Neither Thomas nor Ranum could say for certain how these restrictions would affect the library in the long run.
The decision to restrict interlibrary loans came from conflict over the Marshall-Lyon County Library’s policy on lending out new books and other library materials. When the Marshall-Lyon County Library buys new materials, they are kept locally for a period of 90 days and then made available to borrow at other PCLS libraries. Thomas said the idea behind the practice is to help make sure local patrons have a chance to check out new or popular items.
For example, Thomas said, “If we buy a movie for the Cottonwood library, let’s let the patrons whose taxes paid for the movie get the first chance to see it.”
But Ranum said keeping new materials for three months violates the Plum Creek system’s policies on sharing resources.
“That created a conflict with the other libraries,” Ranum said. Holding a popular book for 90 days shrinks the pool of copies available to patrons throughout the Plum Creek system, he said.
“Our goal is to satisfy as many (requests) as possible,” Ranum said. Marshall patrons also benefit from that kind of service, he said.
The Plum Creek Library System’s circulation policies call for all member libraries to share their materials “to the greatest extent possible.” The policies say libraries may keep new materials for “short periods,” in order to make them available for browsing patrons.
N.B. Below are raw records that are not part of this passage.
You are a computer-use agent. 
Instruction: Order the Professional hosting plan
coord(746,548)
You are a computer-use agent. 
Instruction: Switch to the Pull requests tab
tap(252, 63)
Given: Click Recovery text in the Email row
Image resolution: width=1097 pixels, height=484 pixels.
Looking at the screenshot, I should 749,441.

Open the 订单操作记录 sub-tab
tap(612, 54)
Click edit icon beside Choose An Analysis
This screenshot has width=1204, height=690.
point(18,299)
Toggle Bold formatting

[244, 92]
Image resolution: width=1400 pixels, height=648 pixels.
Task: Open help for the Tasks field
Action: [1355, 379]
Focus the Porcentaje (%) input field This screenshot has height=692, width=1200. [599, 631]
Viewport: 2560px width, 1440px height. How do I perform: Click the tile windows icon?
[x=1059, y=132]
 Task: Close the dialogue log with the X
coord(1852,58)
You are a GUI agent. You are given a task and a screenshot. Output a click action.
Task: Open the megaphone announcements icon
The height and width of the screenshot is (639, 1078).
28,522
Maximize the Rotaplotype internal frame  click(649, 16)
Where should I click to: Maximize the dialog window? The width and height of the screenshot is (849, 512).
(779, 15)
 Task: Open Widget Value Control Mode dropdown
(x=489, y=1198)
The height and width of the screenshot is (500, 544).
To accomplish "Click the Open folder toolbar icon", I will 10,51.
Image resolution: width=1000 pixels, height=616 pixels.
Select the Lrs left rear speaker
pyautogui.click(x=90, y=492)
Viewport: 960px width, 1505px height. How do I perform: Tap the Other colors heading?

“The language on lending for interlibrary loans is somewhat vague,” Thomas said. The policies don’t define what a “short period” is.
Ranum said the PCLS considers a “short period” to mean a few days to a week. Not all library materials are subject to the lending policy either, he said. Libraries may have some special collections that are not loaned out to other libraries.
Ranum said an action item passed by the PCLS governing board in October states that if a member library is found to be in an ongoing violation of Plum Creek’s resource sharing agreement, it will be restricted from reserving materials from other libraries. That action item is now being enforced, he said. The restrictions on interlibrary loans will go into effect over the next two weeks.
“The issue is inequality in policy,” Ranum said. It’s not fair for a library to agree to share resources and then not comply with the agreement, he said.
Thomas said it’s important that public libraries be able to keep some local control over managing their collections because they are funded by the communities they serve.
Thomas said he also wasn’t sure if stopping interlibrary loans would also prevent patrons at other PCLS libraries from requesting books at the Marshall-Lyon County Library. PCLS serves 20 public libraries in nine counties, from Lincoln, Lyon and Redwood counties south to Rock, Nobles and Jackson counties. The libraries, as well as the cities and counties that support them, are all parties in the system’s joint powers agreement.
“We are still willing to lend to other libraries,” or to work out a more equal way for the larger libraries in the system to share the burden for lending materials, Thomas said.
Thomas said Marshall-Lyon County Library board members have not really looked into the ramifications of leaving the Plum Creek system, and Ranum said it’s not in danger of being kicked out. Ranum said even with restricted lending, the library still receives delivery services, a computerized catalog system and access to state Legacy funding through PCLS.
Thomas said Marshall-Lyon County Library staff members will still help patrons reserve library materials to the best of their ability. He expected the library will still have access to MnLink, Minnesota’s statewide interlibrary loan system.
But library board members will need to look at possible long-term solutions, he said.
“In the long run, we will try to provide the best service to our patrons,” Thomas said.